▸ Task directions: Copy out every item below word for word, leaving out the pictures.

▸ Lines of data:
::::::::::

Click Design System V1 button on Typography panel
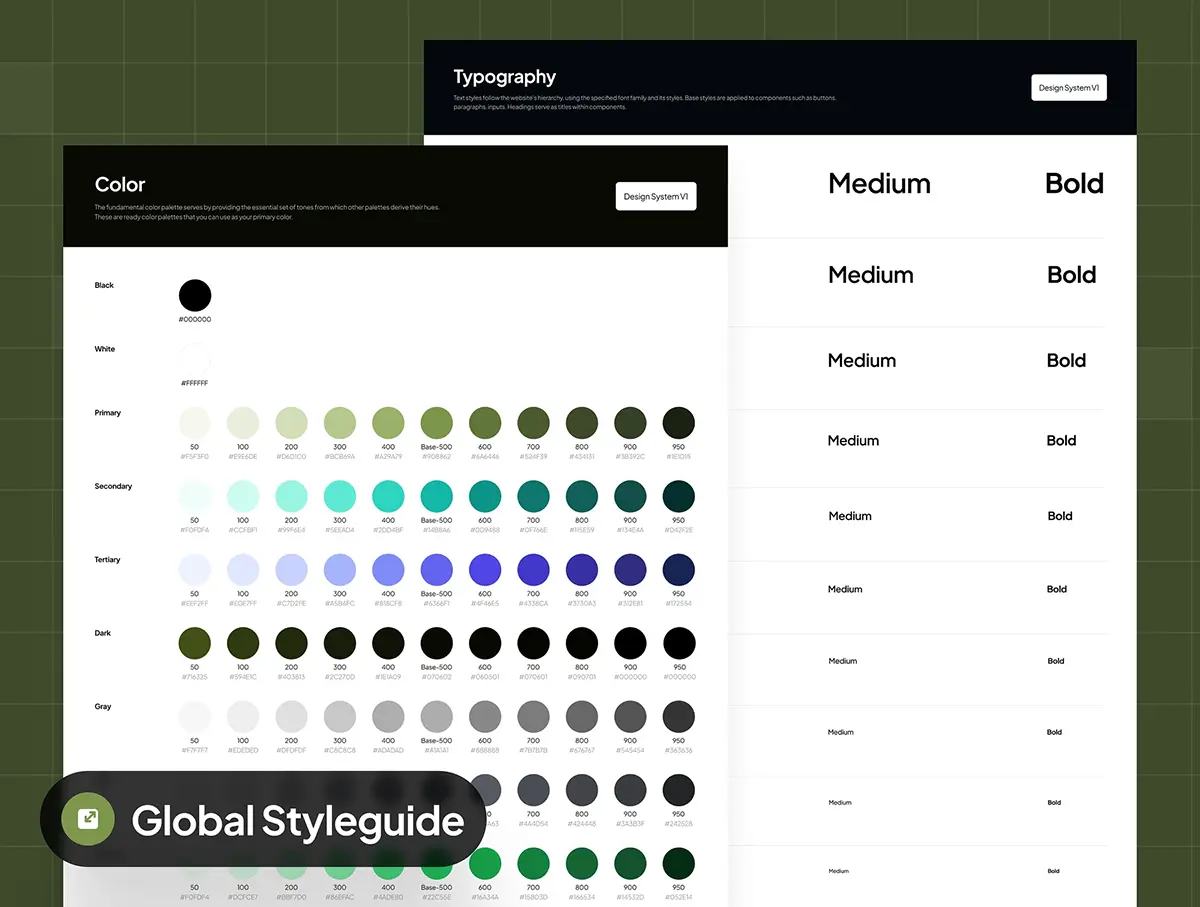This screenshot has width=1200, height=907. coord(1068,88)
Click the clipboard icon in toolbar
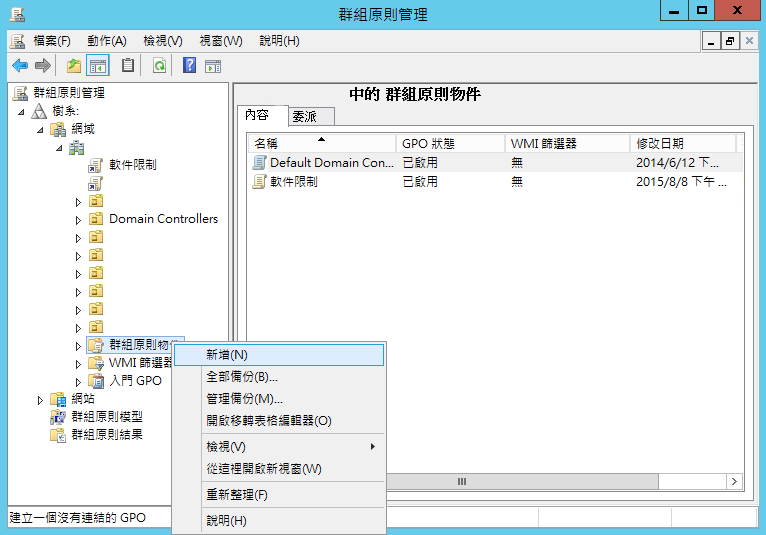The image size is (766, 535). click(x=128, y=65)
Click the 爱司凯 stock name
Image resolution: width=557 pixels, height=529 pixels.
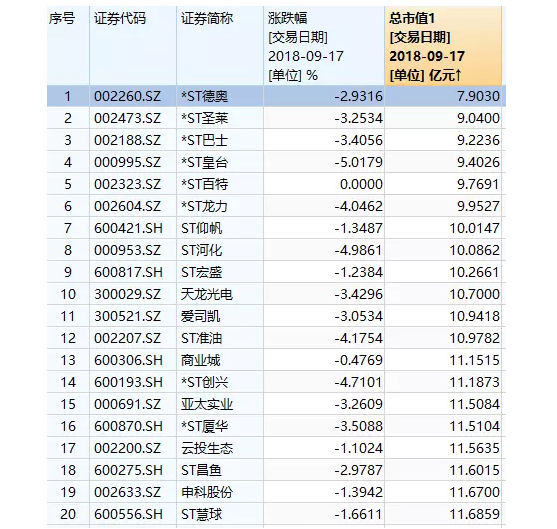tap(200, 317)
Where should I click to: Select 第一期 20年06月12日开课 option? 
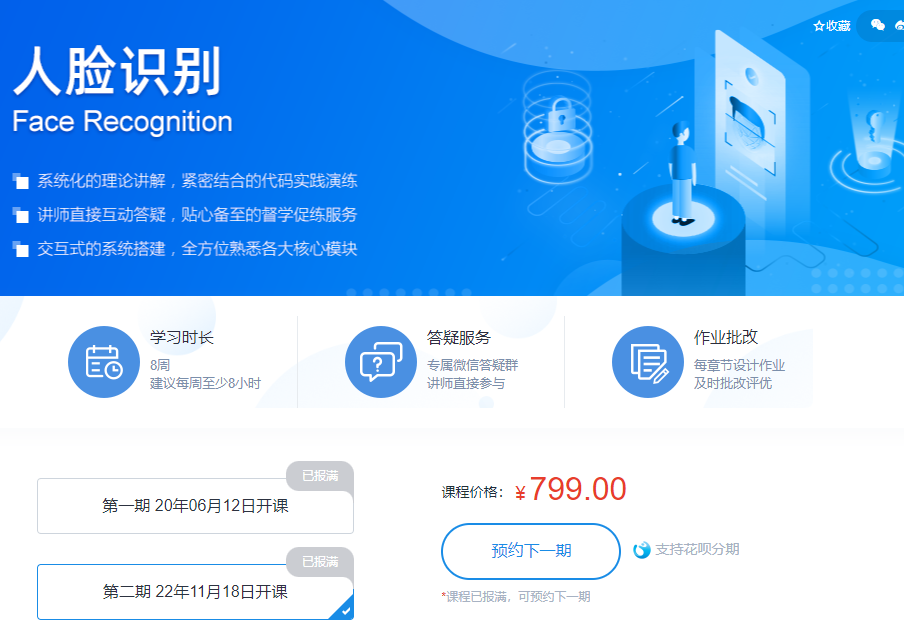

::::::::::

▸ Completed task:
Click Design System V1 button on Typography panel
This screenshot has width=1200, height=907. coord(1068,88)
Click the clipboard icon in toolbar
The image size is (766, 535). click(x=128, y=65)
Click the 爱司凯 stock name
Image resolution: width=557 pixels, height=529 pixels.
tap(200, 317)
Where should I click to: Select 第一期 20年06月12日开课 option? 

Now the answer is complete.